6th Mayor of Gatineau
- In office February 1, 1956 – July 28, 1957
- Preceded by: J. Léo Smith
- Succeeded by: Roland Théorêt

Gatineau City Councillor
- In office May 15, 1944 – March 11, 1953
- Preceded by: David Gaulin
- Succeeded by: Maurice Baribeau
- Constituency: District 2

Personal details
- Born: December 1, 1906 Lac-Sainte-Marie, Quebec, Canada
- Died: July 28, 1957 (aged 50) Cayamant, Quebec, U.S.
- Party: Independent
- Spouse: Lucienne Charron
- Parents: Théodore Baribeau; Lucia Lacroix;
- Education: Collège Bourget

= Eloi Baribeau =

Mayor of Gatineau from 1956 to 1957

Eloi Baribeau (December 1, 1906 – July 28, 1957) was a Canadian business owner and politician in Quebec. He served as mayor of Gatineau, Quebec from 1956 to 1957.

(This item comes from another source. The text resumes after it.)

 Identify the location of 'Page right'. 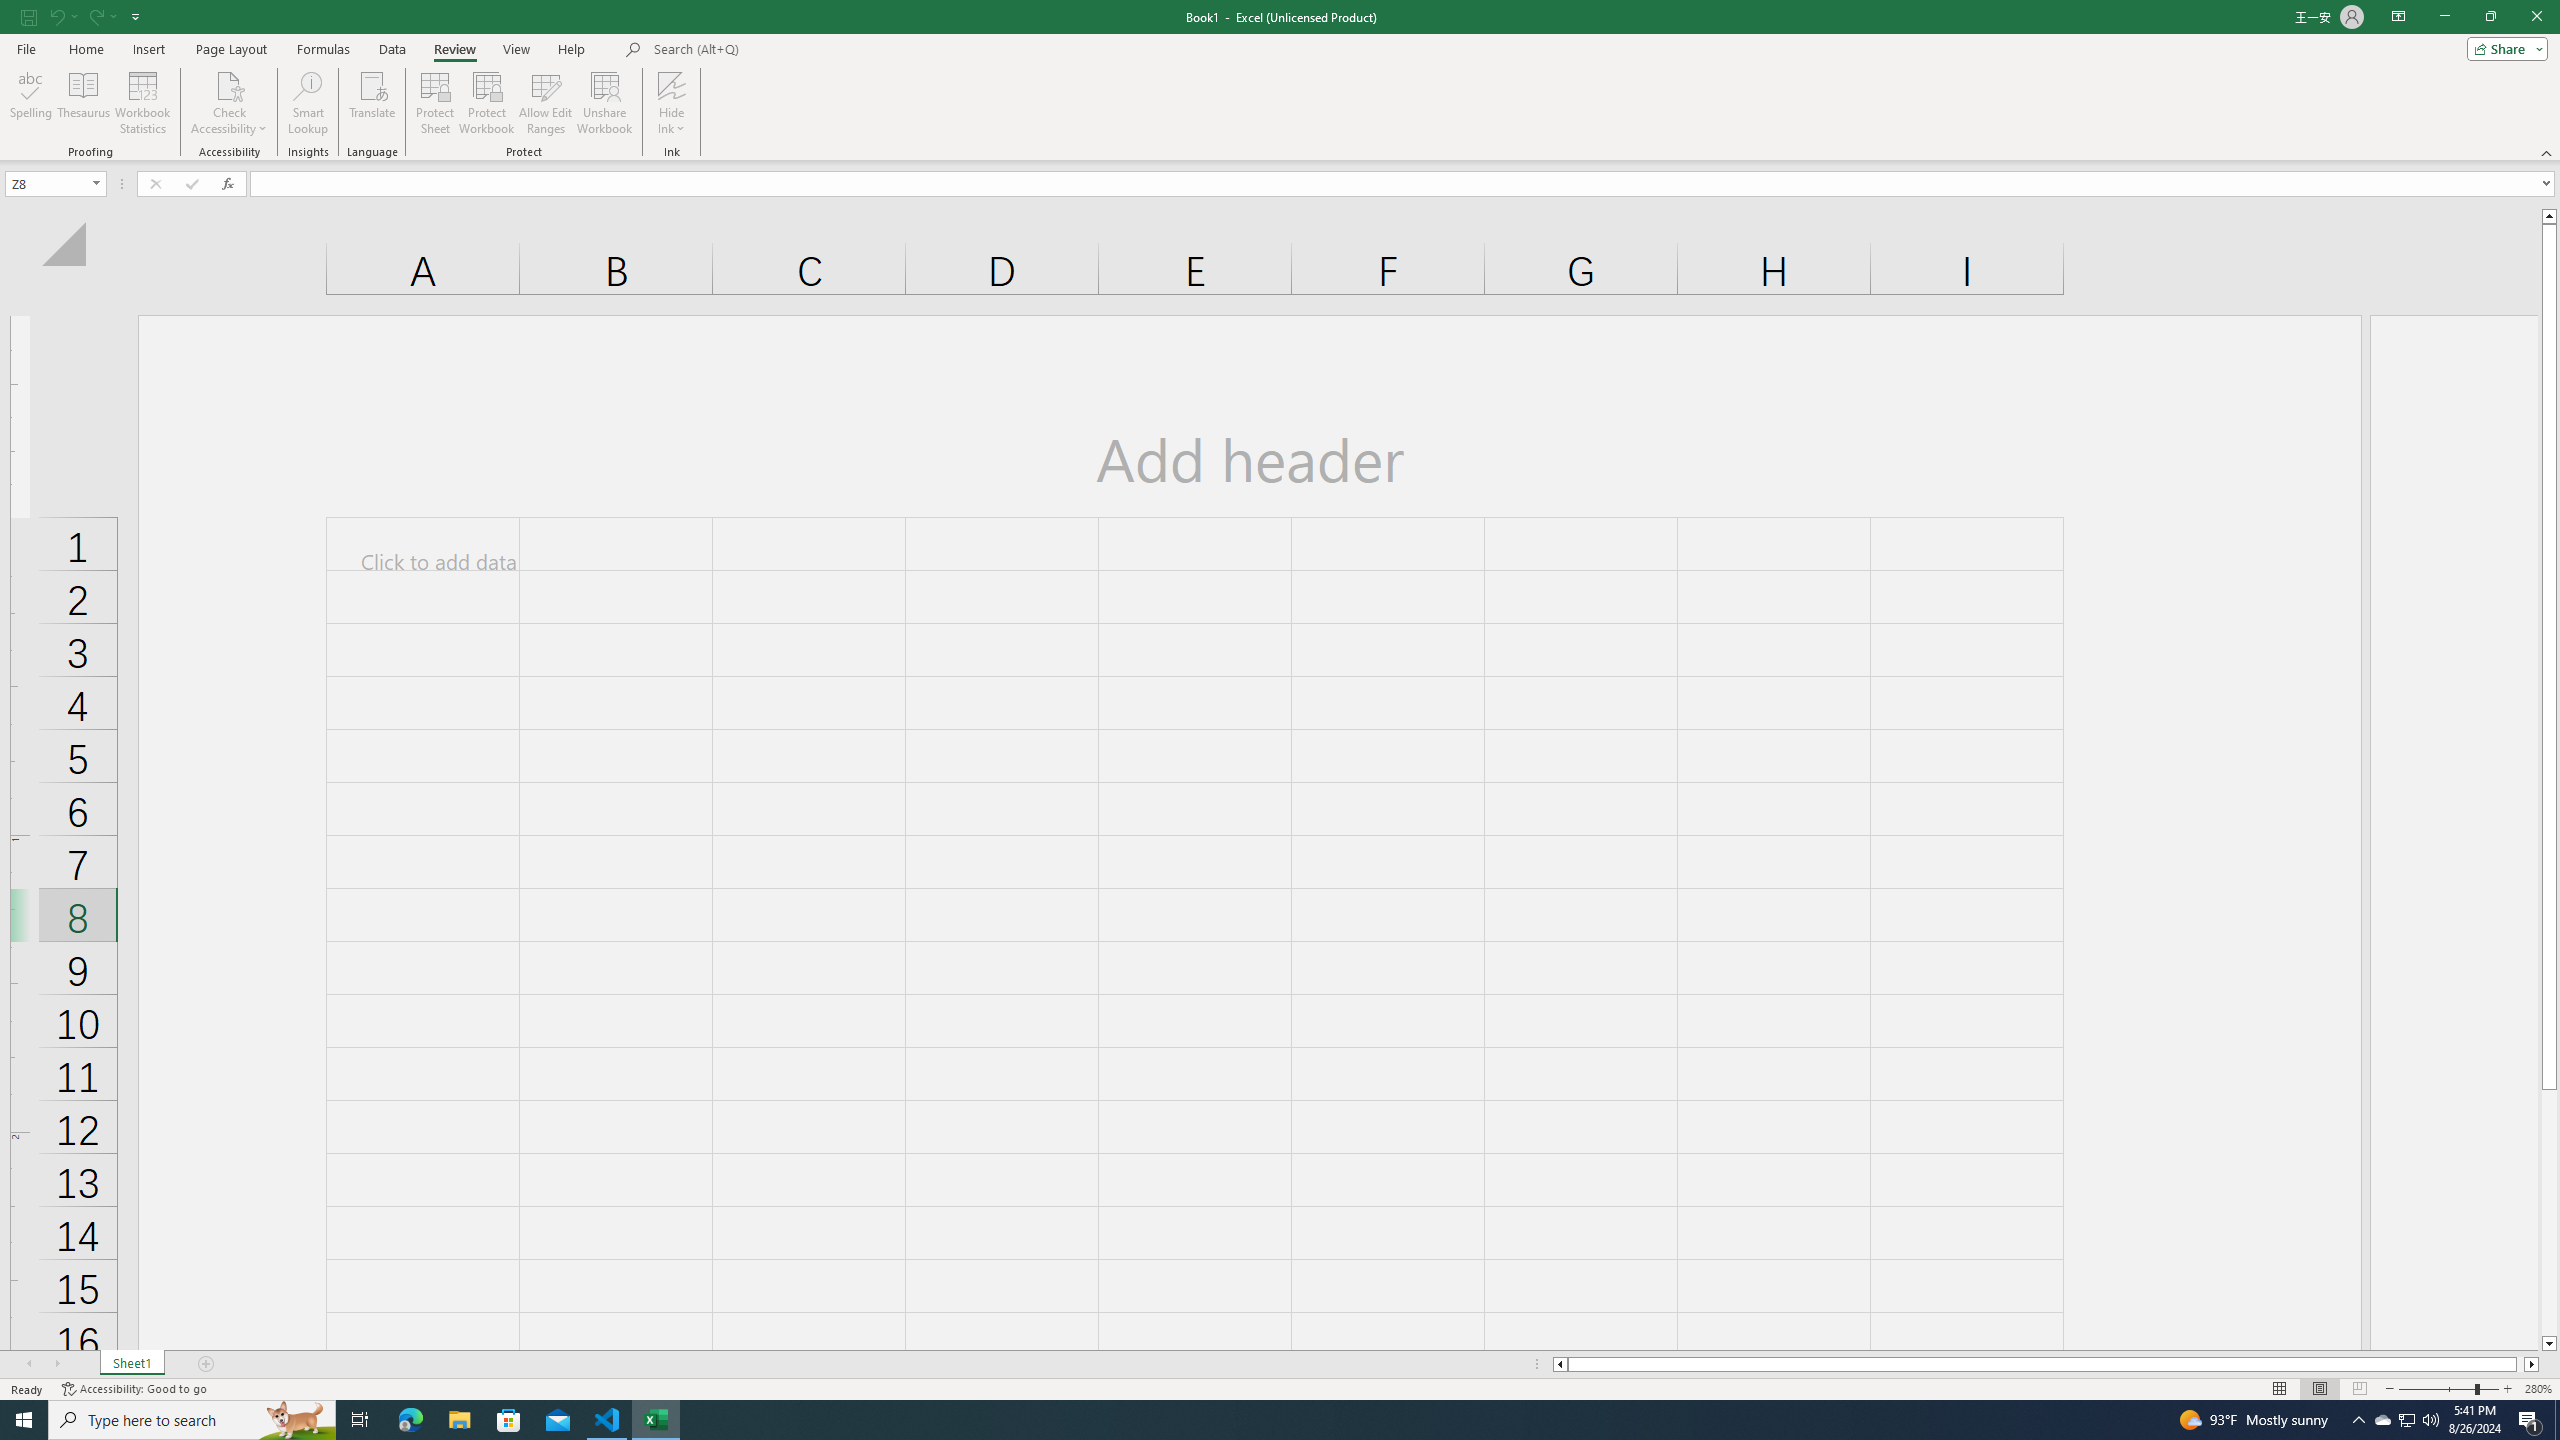
(2519, 1363).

The son of former Gatineau mayor Théodore Baribeau and Lucia Lacroix, he was born in Lac-Sainte-Marie, Quebec. He was educated at Bourget College in Rigaud. He moved to Gatineau Mills, later part of Gatineau, with his parents in 1928 and afterwards opened a service station there. In 1940, Baribeau married Lucienne Charron. He served nine years on Gatineau council before becoming mayor in 1956. Baribeau died in office when he drowned after falling out of a boat in Whitefish Lake near Gracefield.